(SET PROBLEM)
Starting at the top of the records and ending at the line that contains "pos(306,225)", write each line as a string in a JSON list, one entry per line, and leave out blank lines.

(DATA ENTRIES)
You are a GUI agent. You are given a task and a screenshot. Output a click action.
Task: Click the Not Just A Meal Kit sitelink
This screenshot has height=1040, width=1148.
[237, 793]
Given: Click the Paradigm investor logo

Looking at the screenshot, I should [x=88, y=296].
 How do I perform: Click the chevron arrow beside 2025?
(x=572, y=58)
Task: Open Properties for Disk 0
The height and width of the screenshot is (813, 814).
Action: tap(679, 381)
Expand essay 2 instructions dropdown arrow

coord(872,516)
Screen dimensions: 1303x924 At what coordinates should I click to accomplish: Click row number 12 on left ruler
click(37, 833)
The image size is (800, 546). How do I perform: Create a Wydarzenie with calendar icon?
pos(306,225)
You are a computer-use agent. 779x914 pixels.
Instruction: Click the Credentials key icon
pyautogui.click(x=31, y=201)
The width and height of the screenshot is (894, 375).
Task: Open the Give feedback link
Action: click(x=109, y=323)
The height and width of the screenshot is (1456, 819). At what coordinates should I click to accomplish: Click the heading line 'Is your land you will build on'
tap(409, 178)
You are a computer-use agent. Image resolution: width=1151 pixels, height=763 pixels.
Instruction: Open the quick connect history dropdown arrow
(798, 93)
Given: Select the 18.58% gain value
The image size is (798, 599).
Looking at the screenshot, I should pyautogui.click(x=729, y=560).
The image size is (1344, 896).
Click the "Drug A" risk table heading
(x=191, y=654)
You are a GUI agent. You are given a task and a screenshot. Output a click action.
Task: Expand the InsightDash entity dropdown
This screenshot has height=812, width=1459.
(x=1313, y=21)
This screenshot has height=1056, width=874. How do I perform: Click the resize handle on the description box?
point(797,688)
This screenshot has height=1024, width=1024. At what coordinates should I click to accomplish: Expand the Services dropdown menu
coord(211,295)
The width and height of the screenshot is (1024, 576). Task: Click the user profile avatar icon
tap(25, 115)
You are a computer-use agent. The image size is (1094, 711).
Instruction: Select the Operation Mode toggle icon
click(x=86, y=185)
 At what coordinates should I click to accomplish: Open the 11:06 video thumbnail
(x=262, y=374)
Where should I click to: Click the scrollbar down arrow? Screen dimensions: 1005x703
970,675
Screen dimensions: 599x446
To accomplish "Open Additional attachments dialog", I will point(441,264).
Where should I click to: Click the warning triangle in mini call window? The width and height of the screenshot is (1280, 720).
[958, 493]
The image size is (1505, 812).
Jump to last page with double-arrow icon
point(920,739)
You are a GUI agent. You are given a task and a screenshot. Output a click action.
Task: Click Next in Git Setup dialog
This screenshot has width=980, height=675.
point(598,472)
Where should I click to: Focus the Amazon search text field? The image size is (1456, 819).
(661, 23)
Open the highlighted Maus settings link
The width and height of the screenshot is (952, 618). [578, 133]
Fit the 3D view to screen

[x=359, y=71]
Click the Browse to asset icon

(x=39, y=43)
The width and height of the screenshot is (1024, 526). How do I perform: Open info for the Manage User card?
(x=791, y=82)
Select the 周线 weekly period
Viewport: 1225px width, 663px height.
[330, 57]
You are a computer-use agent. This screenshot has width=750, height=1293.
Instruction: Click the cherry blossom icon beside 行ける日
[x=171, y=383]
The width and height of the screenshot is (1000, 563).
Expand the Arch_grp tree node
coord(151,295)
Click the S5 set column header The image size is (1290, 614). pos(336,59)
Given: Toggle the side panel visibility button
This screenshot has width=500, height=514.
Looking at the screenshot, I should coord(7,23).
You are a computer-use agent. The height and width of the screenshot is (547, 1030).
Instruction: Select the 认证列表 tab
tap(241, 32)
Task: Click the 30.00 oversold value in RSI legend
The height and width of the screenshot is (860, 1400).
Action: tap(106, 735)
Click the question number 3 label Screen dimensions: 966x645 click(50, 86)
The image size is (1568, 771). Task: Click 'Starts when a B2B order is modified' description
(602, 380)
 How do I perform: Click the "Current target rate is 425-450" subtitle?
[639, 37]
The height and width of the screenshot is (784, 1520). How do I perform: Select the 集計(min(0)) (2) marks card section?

(COMPLETE OUTPUT)
[
  "You are a GUI agent. You are given a task and a screenshot. Output a click action.",
  "Task: Click the Not Just A Meal Kit sitelink",
  "This screenshot has height=1040, width=1148.",
  "[237, 793]",
  "Given: Click the Paradigm investor logo",
  "Looking at the screenshot, I should [x=88, y=296].",
  " How do I perform: Click the chevron arrow beside 2025?",
  "(x=572, y=58)",
  "Task: Open Properties for Disk 0",
  "The height and width of the screenshot is (813, 814).",
  "Action: tap(679, 381)",
  "Expand essay 2 instructions dropdown arrow",
  "coord(872,516)",
  "Screen dimensions: 1303x924 At what coordinates should I click to accomplish: Click row number 12 on left ruler",
  "click(37, 833)",
  "The image size is (800, 546). How do I perform: Create a Wydarzenie with calendar icon?",
  "pos(306,225)"
]